Arnold Reinhold agr at me.com
Sun Apr 2 02:24:31 EDT 2017



Sent from my iPhone

> On Apr 2, 2017, at 1:31 AM, Kevin W. Wall <kevin.w.wall at gmail.com> wrote:
> 
> On Apr 2, 2017 00:39, "Arnold Reinhold" <agr at me.com> wrote:
> > What you suggest may make sense in an historical context,
> > it's the best explanation I've heard so far, but sending clients their
> > password requires that the computer service provider store the
> > plaintext password, which is bad practice and is totally prohibited by
> > the NIST 63B draft. So it's not a justification for space elimination
> > being allowed in 63B.
> 
> While I personally think it also is bad practice, it certainly does NOT require the service provider *store* a plaintext password (at least permanently). You can store via bcrypt, scrypt, etc., whatever way you normally hash it (complete with using a random salt) and just put it through similar authentication processing. The major difference in the authentication is that:
> 1) upon successful authentication, you force the user to immediately change their password to something of their choosing, and
> 2) you generally place a tight time limit on how soon such an emailed password must be used.

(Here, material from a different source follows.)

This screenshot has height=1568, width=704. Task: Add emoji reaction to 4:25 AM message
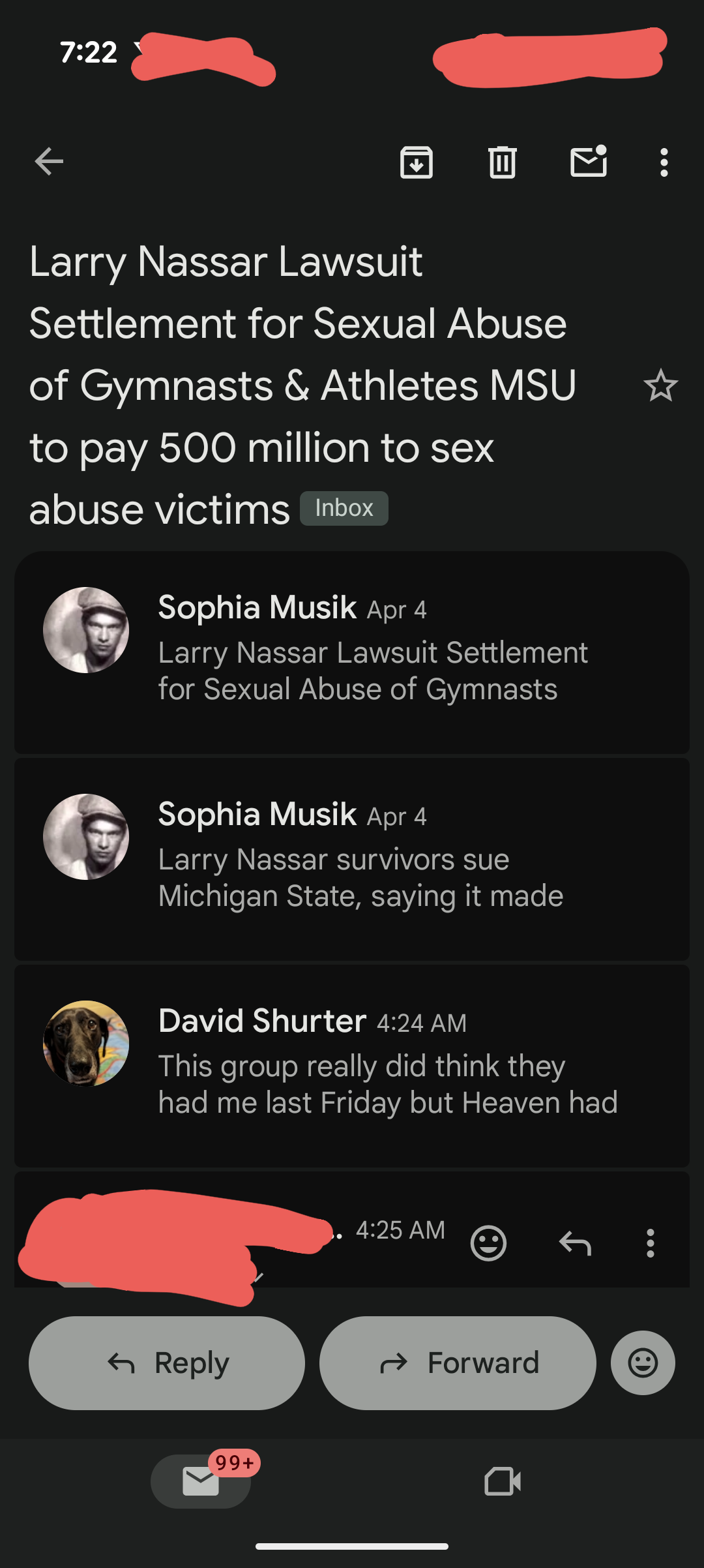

Say no more than 12 hours, but ideally, maybe 15-20 minutes max. (Presumably, since the user took some action to have the password emailed​ to themselves [e.g., user registration, forgot password flow, call to help desk, etc.]. The user will be expecting the password in an email, to its expiration period can be short.)
> 
> I think the practice of emailing such temporary passwords is dumb for other reasons (some of which can also be overcome with additional complexity), but requiring that the temp password be stored as plaintext is not one of them.
> 
> -kevin
> 

Sorry, I misunderstood. I thought you were describing a situation where the help desk sent a forgetful user the password they had originally established.  In the use case you describe, which I agree has other problems, there is no reason the system generated temporary password would contain spaces in the first place. I've never seen any that did. And I'm not aware of any OS where cutting and pasting into a form field adds leading or trailing spaces, but if that's the problem, only those should be permitted to be removed and perhaps only in the time window during which the temporary password is valid.